First Nations court comes to city
A new initiative at the Kamloops Law Courts aimed at crafting more appropriate sentences for First Nations offenders officially got off the ground on Monday, March 4.
The Ckucwentn (Kamloops) First Nations Court is the third court of its kind in B.C., following similar programs in the Lower Mainland.
“We have closely watched the First Nations courts in New Westminster and North Vancouver and we recognize the success that these two courts are experiencing through this healing-focused approach,” said Kamloops provincial court Judge Stella Frame, who will be one of two local judges overseeing the court.
“We strongly believe that the community of Kamloops will experience the benefit from a First Nations court and we are grateful to have received a great deal of support in this initiative.”
On its first day, the court dealt with three files.
The court’s goal is to apply a First Nations perspective in sentencing native offenders, using holistic and restorative approaches.

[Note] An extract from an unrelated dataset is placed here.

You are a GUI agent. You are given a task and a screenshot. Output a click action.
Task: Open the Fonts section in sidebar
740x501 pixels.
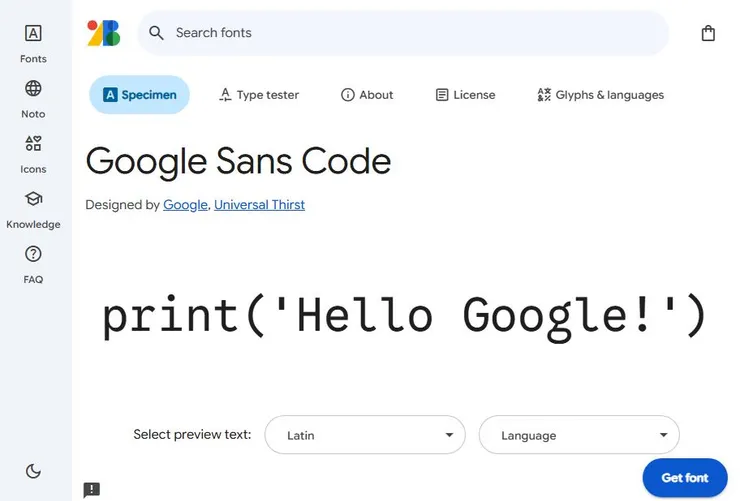point(33,34)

The judges will be from the provincial-court level, meaning the court has no jurisdiction over offences that would otherwise have to be heard in B.C. Supreme Court.
The court will only take guilty pleas and will require the offender to acknowledge responsibility.
Proceedings will likely include elders, victims and family members — not unlike a traditional native-sentencing circle.
Frame said it’s anything but a loophole for offenders looking for a lighter sentence.
“The choice to go before a First Nations court to undertake a healing plan is not one to be taken lightly,” she said.
“It takes a true commitment from the accused to rebuild their life and become a productive member of the community.
“It takes hard work and effort from the offender and it takes the support of the community. We believe strongly that this initiative will have positive results for all the people of Kamloops.”
The Kamloops First Nations court will sit at least one day per month. A grand-opening celebration is slated for Aug. 12.